Configure advanced SNMP alerting with Prometheus Alertmanager for network monitoring

Advanced 45 min May 28, 2026 79 views
Ubuntu 24.04 Debian 12 AlmaLinux 9 Rocky Linux 9

Set up comprehensive SNMP monitoring with Prometheus exporters and create intelligent alerting rules in Alertmanager to proactively monitor network devices, interfaces, and performance metrics.

Prerequisites

  • Existing Prometheus installation
  • Network devices with SNMP enabled
  • Basic understanding of SNMP protocol
  • Email server for notifications

What this solves

SNMP monitoring provides deep visibility into network devices like switches, routers, and firewalls, but raw SNMP data becomes useful only when paired with intelligent alerting. This tutorial shows you how to configure Prometheus SNMP exporters to collect metrics from network devices and create sophisticated alerting rules in Alertmanager that trigger on specific conditions like interface downtime, high bandwidth utilization, or device failures.

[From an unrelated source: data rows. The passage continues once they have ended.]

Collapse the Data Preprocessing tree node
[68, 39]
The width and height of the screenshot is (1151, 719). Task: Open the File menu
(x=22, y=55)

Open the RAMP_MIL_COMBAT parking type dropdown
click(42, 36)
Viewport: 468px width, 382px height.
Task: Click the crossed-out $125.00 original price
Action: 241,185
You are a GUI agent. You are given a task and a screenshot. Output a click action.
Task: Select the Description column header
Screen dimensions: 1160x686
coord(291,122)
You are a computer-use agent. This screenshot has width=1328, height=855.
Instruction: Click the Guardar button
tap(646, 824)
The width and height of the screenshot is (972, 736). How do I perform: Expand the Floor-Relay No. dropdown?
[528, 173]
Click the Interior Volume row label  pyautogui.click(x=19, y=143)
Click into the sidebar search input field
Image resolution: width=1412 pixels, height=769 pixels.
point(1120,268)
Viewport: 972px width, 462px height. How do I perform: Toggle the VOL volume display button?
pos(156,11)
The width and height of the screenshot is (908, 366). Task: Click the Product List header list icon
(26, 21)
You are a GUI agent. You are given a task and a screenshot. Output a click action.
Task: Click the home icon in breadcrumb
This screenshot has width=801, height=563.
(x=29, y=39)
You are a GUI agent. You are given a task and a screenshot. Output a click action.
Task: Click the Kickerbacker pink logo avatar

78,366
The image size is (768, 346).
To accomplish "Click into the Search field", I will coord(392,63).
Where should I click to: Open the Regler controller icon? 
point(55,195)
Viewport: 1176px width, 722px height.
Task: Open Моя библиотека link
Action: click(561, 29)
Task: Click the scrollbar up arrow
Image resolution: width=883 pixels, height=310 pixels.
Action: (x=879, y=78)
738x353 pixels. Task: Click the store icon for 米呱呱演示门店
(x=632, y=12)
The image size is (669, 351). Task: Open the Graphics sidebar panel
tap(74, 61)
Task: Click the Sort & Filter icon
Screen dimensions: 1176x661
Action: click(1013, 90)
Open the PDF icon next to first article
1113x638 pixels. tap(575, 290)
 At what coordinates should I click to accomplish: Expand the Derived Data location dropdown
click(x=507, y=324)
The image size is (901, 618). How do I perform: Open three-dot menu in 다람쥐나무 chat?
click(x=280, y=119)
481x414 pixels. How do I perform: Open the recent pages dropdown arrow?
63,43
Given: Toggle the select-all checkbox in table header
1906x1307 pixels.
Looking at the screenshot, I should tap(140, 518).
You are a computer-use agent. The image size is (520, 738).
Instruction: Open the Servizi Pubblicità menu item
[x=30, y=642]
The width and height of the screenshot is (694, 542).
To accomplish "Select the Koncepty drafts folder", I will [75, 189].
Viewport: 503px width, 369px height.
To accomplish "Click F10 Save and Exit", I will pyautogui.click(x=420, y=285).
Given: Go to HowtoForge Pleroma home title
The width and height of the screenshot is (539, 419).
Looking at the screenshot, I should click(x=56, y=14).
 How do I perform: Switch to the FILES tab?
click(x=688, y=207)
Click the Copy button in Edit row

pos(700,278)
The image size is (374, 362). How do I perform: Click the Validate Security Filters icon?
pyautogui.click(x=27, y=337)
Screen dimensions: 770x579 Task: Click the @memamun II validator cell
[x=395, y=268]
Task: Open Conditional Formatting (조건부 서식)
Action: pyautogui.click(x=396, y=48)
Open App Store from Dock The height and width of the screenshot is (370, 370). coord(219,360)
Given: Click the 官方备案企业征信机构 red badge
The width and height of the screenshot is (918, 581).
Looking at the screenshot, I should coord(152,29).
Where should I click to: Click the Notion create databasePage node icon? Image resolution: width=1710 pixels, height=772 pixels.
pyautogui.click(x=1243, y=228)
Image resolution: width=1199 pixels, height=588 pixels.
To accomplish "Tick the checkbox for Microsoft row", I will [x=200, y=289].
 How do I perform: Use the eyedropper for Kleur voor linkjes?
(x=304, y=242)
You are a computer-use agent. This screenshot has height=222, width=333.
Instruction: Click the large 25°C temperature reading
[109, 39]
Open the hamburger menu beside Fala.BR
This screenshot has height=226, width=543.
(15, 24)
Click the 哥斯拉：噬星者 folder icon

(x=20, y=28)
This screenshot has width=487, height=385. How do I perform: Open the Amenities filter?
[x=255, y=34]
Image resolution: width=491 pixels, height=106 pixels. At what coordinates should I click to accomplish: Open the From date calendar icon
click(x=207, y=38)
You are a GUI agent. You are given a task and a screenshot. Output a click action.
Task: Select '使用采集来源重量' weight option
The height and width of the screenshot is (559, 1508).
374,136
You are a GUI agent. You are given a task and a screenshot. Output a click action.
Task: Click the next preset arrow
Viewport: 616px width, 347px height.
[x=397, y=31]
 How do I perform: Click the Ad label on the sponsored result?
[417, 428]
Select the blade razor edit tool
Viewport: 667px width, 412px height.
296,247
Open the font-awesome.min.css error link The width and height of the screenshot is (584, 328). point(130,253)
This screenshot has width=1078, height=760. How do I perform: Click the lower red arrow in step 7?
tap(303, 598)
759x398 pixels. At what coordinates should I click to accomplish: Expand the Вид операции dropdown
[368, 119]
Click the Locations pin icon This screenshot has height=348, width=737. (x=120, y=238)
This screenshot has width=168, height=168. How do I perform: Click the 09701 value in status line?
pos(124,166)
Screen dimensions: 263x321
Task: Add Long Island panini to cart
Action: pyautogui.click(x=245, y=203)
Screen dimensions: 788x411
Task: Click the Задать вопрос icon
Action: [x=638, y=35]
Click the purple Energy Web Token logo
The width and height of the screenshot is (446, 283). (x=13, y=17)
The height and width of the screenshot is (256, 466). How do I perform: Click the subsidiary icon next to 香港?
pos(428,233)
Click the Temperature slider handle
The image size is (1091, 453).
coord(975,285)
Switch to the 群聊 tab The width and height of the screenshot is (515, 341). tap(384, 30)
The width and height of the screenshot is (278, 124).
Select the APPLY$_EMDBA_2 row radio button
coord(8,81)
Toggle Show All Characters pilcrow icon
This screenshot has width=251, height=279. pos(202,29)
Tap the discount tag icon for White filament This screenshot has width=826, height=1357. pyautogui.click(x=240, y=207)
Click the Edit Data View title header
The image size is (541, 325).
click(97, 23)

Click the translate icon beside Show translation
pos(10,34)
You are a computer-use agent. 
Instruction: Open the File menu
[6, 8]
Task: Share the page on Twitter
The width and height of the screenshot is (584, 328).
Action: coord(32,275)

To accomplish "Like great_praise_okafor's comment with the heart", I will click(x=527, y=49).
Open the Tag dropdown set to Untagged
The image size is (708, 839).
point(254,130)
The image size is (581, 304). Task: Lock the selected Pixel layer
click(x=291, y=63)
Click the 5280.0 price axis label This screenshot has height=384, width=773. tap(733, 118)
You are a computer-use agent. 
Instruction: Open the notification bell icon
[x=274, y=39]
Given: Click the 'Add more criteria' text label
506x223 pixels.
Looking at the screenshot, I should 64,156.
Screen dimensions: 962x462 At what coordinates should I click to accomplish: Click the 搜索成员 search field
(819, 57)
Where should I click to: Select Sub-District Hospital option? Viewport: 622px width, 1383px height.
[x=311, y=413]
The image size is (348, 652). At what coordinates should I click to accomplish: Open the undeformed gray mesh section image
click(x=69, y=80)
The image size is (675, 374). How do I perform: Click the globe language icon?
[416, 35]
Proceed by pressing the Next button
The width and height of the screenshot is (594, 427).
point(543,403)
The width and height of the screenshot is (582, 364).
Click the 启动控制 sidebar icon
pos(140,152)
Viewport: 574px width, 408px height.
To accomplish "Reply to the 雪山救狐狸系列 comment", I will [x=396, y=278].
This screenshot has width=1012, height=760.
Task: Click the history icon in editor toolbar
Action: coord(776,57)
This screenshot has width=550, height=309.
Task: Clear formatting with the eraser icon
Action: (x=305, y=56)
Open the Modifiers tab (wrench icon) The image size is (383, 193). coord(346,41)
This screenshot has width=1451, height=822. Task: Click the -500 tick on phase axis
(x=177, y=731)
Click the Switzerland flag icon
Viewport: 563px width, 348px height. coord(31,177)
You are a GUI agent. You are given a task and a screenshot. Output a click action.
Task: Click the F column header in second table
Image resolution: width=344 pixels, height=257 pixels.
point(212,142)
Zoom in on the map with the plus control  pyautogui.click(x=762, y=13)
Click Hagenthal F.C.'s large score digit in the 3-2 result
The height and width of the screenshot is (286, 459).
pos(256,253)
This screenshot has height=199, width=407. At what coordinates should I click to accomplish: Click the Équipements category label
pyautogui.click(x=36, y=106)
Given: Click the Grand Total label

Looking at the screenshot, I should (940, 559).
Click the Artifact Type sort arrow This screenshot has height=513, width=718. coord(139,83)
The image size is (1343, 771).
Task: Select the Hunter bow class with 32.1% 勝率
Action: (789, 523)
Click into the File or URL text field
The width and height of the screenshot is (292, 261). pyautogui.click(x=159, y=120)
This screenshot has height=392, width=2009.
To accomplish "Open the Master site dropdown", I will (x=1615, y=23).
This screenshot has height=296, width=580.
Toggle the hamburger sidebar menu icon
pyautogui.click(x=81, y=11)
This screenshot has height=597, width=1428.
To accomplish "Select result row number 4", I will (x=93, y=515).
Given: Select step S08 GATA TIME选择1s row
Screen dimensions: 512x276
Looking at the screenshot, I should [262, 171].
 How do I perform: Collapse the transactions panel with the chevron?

Step-by-step configuration

Install Prometheus SNMP exporter

Download and install the SNMP exporter that translates SNMP queries into Prometheus metrics.

sudo apt update
wget https://github.com/prometheus/snmp_exporter/releases/download/v0.25.0/snmp_exporter-0.25.0.linux-amd64.tar.gz
tar xzf snmp_exporter-0.25.0.linux-amd64.tar.gz
sudo mv snmp_exporter-0.25.0.linux-amd64/snmp_exporter /usr/local/bin/
sudo chmod +x /usr/local/bin/snmp_exporter
sudo dnf update -y
wget https://github.com/prometheus/snmp_exporter/releases/download/v0.25.0/snmp_exporter-0.25.0.linux-amd64.tar.gz
tar xzf snmp_exporter-0.25.0.linux-amd64.tar.gz
sudo mv snmp_exporter-0.25.0.linux-amd64/snmp_exporter /usr/local/bin/
sudo chmod +x /usr/local/bin/snmp_exporter

Create SNMP exporter user and directories

Set up a dedicated user and directory structure for the SNMP exporter with proper security isolation.

sudo useradd --system --no-create-home --shell /bin/false snmp_exporter
sudo mkdir -p /etc/snmp_exporter /var/lib/snmp_exporter
sudo chown snmp_exporter:snmp_exporter /var/lib/snmp_exporter

Download SNMP exporter configuration

Get the default SNMP configuration file that includes MIB definitions for common network devices.

sudo wget https://raw.githubusercontent.com/prometheus/snmp_exporter/main/snmp.yml -O /etc/snmp_exporter/snmp.yml
sudo chown snmp_exporter:snmp_exporter /etc/snmp_exporter/snmp.yml

Create SNMP exporter systemd service

Configure the SNMP exporter to run as a system service with automatic restart capabilities.

[Unit]
Description=Prometheus SNMP Exporter
Documentation=https://github.com/prometheus/snmp_exporter
Wants=network-online.target
After=network-online.target

[Service]
Type=simple
User=snmp_exporter
Group=snmp_exporter
ExecReload=/bin/kill -HUP $MAINPID
ExecStart=/usr/local/bin/snmp_exporter \
  --config.file=/etc/snmp_exporter/snmp.yml \
  --web.listen-address=0.0.0.0:9116

SyslogIdentifier=snmp_exporter
Restart=always
RestartSec=1
StartLimitInterval=0

[Install]
WantedBy=multi-user.target

Enable and start SNMP exporter

Start the service and enable it to run at boot time.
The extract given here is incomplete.